(Record excerpts Opens)
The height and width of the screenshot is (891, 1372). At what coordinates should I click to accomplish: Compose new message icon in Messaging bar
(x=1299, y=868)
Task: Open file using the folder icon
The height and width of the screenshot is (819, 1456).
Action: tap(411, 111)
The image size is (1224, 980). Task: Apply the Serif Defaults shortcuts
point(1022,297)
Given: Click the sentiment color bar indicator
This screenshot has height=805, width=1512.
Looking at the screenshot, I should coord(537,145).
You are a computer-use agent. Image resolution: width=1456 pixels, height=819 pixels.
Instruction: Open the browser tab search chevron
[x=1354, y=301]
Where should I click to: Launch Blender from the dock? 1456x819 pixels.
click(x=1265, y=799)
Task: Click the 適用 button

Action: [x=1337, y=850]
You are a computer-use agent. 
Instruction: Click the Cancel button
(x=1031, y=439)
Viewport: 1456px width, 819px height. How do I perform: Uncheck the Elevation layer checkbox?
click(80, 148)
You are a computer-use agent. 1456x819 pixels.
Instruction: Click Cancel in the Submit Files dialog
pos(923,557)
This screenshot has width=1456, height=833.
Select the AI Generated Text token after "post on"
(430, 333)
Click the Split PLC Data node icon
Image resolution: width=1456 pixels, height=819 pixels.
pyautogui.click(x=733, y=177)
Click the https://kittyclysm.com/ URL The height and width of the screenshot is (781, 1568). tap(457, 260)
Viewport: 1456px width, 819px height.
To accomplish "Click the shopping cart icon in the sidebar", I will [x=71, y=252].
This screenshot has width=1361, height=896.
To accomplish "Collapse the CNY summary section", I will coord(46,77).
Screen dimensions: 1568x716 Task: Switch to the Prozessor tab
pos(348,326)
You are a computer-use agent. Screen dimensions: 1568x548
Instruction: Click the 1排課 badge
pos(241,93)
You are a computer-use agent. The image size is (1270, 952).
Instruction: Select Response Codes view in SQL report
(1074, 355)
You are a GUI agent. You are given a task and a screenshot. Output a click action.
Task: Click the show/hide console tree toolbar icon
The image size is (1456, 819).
(Record excerpts Closes)
# Task to carry out
The listing is to be given again exactly, line for line.

# Answer for this exercise
The height and width of the screenshot is (891, 1372). At what coordinates should I click to accomplish: Compose new message icon in Messaging bar
(x=1299, y=868)
Task: Open file using the folder icon
The height and width of the screenshot is (819, 1456).
Action: tap(411, 111)
The image size is (1224, 980). Task: Apply the Serif Defaults shortcuts
point(1022,297)
Given: Click the sentiment color bar indicator
This screenshot has height=805, width=1512.
Looking at the screenshot, I should coord(537,145).
You are a computer-use agent. Image resolution: width=1456 pixels, height=819 pixels.
Instruction: Open the browser tab search chevron
[x=1354, y=301]
Where should I click to: Launch Blender from the dock? 1456x819 pixels.
click(x=1265, y=799)
Task: Click the 適用 button

Action: [x=1337, y=850]
You are a computer-use agent. 
Instruction: Click the Cancel button
(x=1031, y=439)
Viewport: 1456px width, 819px height. How do I perform: Uncheck the Elevation layer checkbox?
click(80, 148)
You are a computer-use agent. 1456x819 pixels.
Instruction: Click Cancel in the Submit Files dialog
pos(923,557)
This screenshot has width=1456, height=833.
Select the AI Generated Text token after "post on"
(430, 333)
Click the Split PLC Data node icon
Image resolution: width=1456 pixels, height=819 pixels.
pyautogui.click(x=733, y=177)
Click the https://kittyclysm.com/ URL The height and width of the screenshot is (781, 1568). tap(457, 260)
Viewport: 1456px width, 819px height.
To accomplish "Click the shopping cart icon in the sidebar", I will [x=71, y=252].
This screenshot has width=1361, height=896.
To accomplish "Collapse the CNY summary section", I will coord(46,77).
Screen dimensions: 1568x716 Task: Switch to the Prozessor tab
pos(348,326)
You are a computer-use agent. Screen dimensions: 1568x548
Instruction: Click the 1排課 badge
pos(241,93)
You are a computer-use agent. The image size is (1270, 952).
Instruction: Select Response Codes view in SQL report
(1074, 355)
You are a GUI agent. You are given a task and a screenshot. Output a click action.
Task: Click the show/hide console tree toolbar icon
The image size is (1456, 819).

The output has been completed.